A former Damart employee volunteered to build a wall for us and install lights: suddenly we found that we had a huge still expanse with a sign on the door that said AMERICAN NEWSPAPER REPOSITORY. I put up a few dozen extra-long window shades, because newsprint is better off in the dark, but the late-afternoon sun slipped in along the edges of the window frames and striped the floor with long, dusty blades that crumpled over the backs of volunteers — students, teachers, librarians, my own children — as they unloaded pallet after pallet of newspaper volumes and sorted them into yearly piles by title and date. (The British Library had shipped them to us in semi-random order.) We bought ten-foot-high industrial shelving till we ran out of money. Our shelved run of the New York Times was impressive; like a steam locomotive and its tender, it ran down much of the length of the room. Occasionally, students of history or journalism would come and browse through issues, taking notes, sitting on old hospital chairs, or some scholar would visit in search of a specific article or image or theme.

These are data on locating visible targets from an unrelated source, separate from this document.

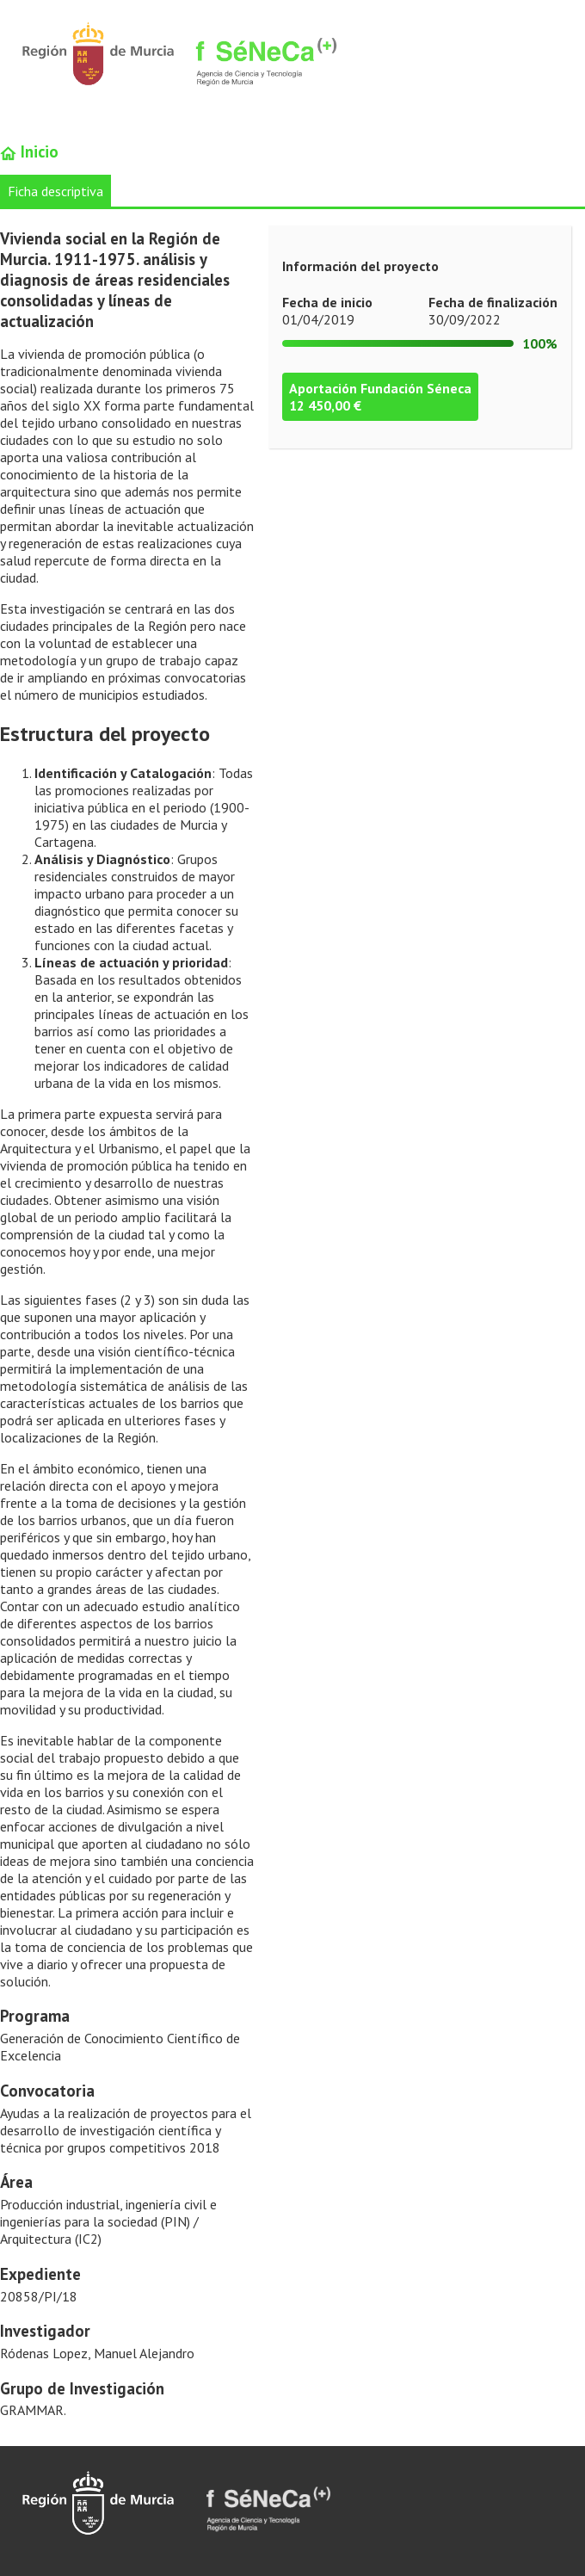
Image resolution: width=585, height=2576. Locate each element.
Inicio (29, 151)
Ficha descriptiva (55, 191)
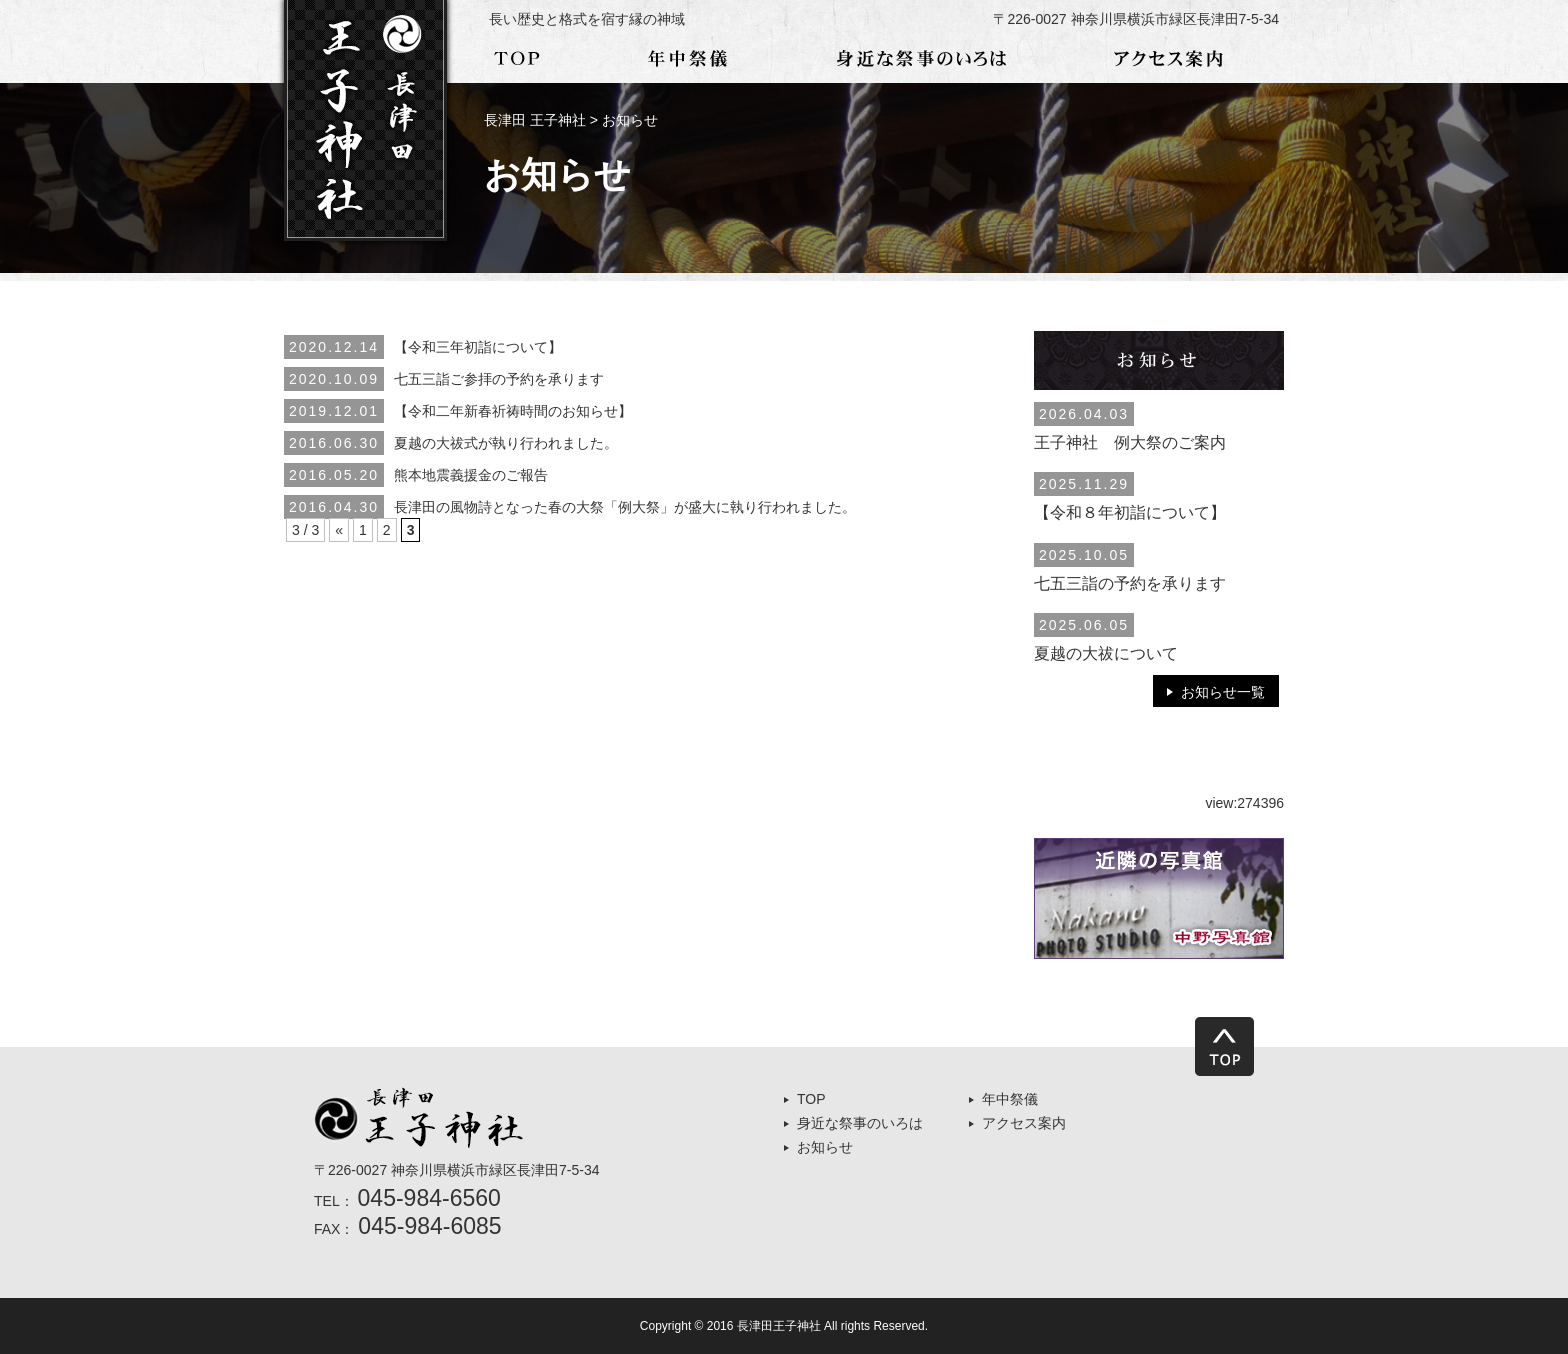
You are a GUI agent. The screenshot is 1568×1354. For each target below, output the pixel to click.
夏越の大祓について (1106, 653)
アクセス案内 (1024, 1123)
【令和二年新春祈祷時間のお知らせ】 (513, 411)
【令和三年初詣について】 (478, 347)
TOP (811, 1099)
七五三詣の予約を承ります (1130, 583)
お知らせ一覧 (1223, 692)
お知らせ (825, 1147)
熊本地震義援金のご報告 (471, 475)
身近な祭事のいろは (860, 1123)
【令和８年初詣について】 (1130, 512)
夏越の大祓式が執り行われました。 (506, 443)
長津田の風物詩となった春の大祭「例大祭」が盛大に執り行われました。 (625, 507)
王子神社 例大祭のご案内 (1130, 442)
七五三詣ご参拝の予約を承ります (499, 379)
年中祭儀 (1010, 1099)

And the World ? We loved its heavy, vellum-cornered volumes, which smelled faintly of acid paper: 1898 began on the upper left of the shelving, at the very top; one range over, there were the fat monthly tomes from 1903 and 1906 (for some reason I became particularly fond of the year 1906), and then the teens, and then on the other side of the shelves (near windows that, if you peeked under the shades, looked down on the Salmon Falls River), the run ran on through the World ’s more sophisticated, literary period, when it invented the crossword puzzle, published Dorothy Parker and A. J. Liebling, and exposed the misdeeds of the Ku Klux Klan. Over several months, Margaret went through every World volume from 1898 to 1911, the year of Pulitzer’s death. “Take a look at this airship!” she called. “You’ve got to see this Biedermann!” She found scenic wonders and oddities everywhere, marking them with strips of paper, but especially in the Sunday issues, where the World ’s editors and illustrators and writers were obviously having a fantastic time — cackling to themselves, we imagined, as every week they published another vaudeville revue of urban urges and preoccupations. The world should know about the World, we felt. Why should an artist such as Dan McCarthy, who gave us “The American Sky-Scraper Is a Modern Tower of Babel,” be totally forgotten? You can go to a museum to see the paintings of Ashcan School artist George Luks, but his disturbing newspaper drawings of 1898, “The Persecution Mania” and “All Is Lost Save Honor,” exist only on microfilm, as far as I can tell, apart from these pages. The World ’s innovations in page design, in color “electrogravure” printing, in puzzles and children’s illustration, in teasingly elaborate charts, and in swervy, swoopy typography are everywhere evident to a modern eye; perhaps it’s time to take a preliminary step toward restoring the Sunday paper to its rightful place in the history of American vernacular art.